Exercise details: Output only an exact transcription of the line containing "This screenshot has width=755, height=593." and all lines that follow it in the data below.

Supplied data:
•••

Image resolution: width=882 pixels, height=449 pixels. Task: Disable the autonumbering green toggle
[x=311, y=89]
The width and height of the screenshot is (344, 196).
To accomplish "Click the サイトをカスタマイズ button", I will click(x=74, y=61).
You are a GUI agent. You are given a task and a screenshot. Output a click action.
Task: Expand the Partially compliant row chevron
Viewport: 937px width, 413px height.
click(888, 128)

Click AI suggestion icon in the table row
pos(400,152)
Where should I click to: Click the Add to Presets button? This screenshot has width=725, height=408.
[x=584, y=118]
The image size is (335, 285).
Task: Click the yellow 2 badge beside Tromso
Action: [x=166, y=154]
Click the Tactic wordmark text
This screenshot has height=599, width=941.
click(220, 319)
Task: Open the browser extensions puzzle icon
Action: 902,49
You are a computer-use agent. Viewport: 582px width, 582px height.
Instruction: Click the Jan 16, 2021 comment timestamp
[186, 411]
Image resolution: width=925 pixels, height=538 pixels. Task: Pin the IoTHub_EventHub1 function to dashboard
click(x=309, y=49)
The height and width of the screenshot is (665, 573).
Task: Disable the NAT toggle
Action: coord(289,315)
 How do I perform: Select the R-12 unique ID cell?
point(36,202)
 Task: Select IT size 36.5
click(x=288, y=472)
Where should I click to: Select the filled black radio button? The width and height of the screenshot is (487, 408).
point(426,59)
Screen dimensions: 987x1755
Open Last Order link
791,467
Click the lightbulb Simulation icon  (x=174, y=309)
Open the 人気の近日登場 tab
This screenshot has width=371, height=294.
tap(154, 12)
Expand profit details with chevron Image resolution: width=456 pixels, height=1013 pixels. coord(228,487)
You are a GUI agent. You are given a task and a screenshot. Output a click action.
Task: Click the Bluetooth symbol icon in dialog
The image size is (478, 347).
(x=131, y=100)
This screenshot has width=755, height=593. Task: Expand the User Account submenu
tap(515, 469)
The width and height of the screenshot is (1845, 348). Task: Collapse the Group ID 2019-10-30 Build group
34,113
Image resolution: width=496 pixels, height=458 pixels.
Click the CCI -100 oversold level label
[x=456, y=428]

•••

Task answer:
This screenshot has width=755, height=593. Task: Expand the User Account submenu
tap(515, 469)
The width and height of the screenshot is (1845, 348). Task: Collapse the Group ID 2019-10-30 Build group
34,113
Image resolution: width=496 pixels, height=458 pixels.
Click the CCI -100 oversold level label
[x=456, y=428]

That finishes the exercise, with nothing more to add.